O historiador equatoriano considerou que isso não está acontecendo apenas na América Latina, mas também na Europa e nos Estados Unidos.
"No Equador, a partir de agora as pessoas estão reagindo. O governo acabou de pagar US$ 324 milhões em títulos de 2020, a crítica foi aberta imediatamente. Era preferível pagar a dívida externa em vez de cuidar da saúde coletiva", explicou.
Além disso, nos EUA há uma crítica recente à política do presidente Donald Trump de não ordenar quarentenas, observou ele.
"Por outro lado, na Europa, modelos sociais como o Plano Marshall, criado para recuperar o continente após a Segunda Guerra Mundial, são necessários, e também se fala da necessidade de um 'novo acordo' que reviva as políticas do presidente Franklin. D. Roosevelt (1933-1945), que enfrentou a crise da década de 1930 nos Estados Unidos", refletiu.

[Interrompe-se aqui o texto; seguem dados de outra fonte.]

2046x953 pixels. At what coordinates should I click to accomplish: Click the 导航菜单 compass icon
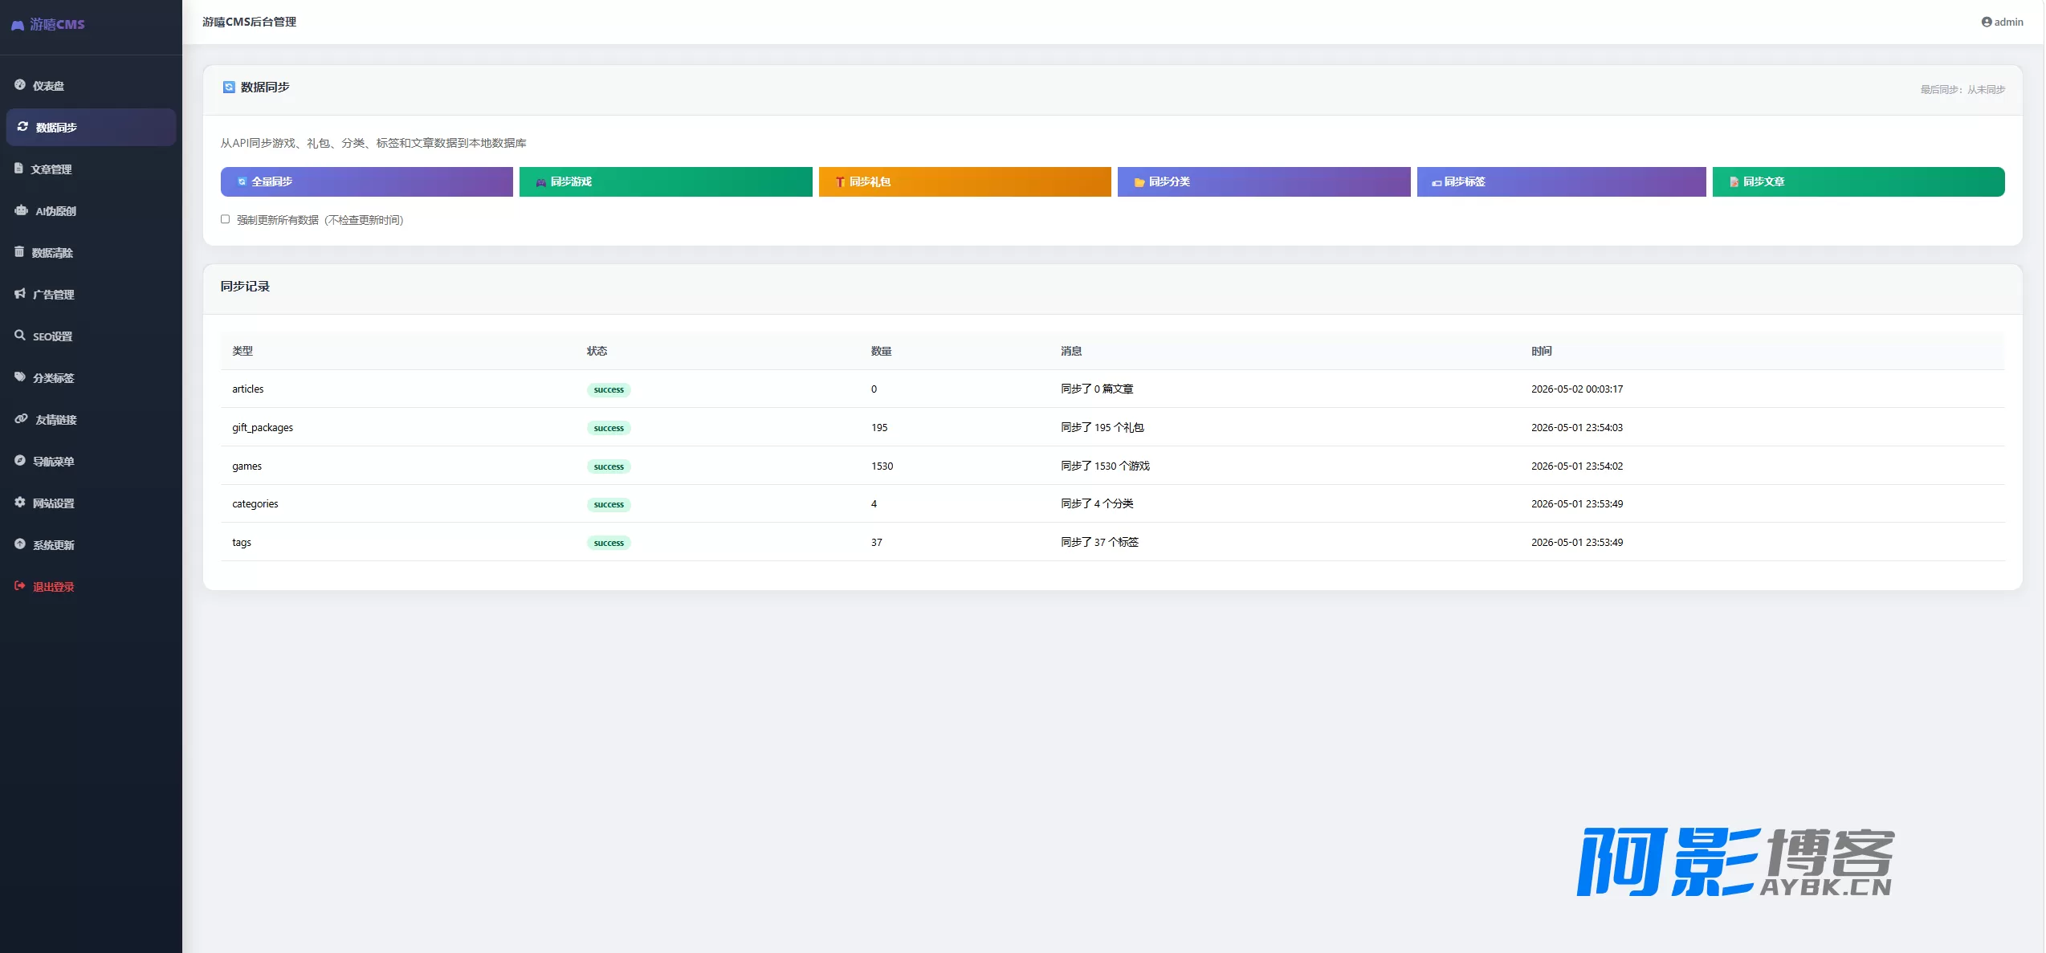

No final de 2019, a China relatou um surto de pneumonia na cidade de Wuhan, capital da província de Hubei, causada por uma nova cepa de coronavírus chamada SARS-CoV-2.
Em todo o mundo, 372.757 casos da COVID-19 foram registrados e 16.231 pessoas morreram da doença, de acordo com o último relatório da Organização Mundial da Saúde (OMS), divulgado na terça-feira.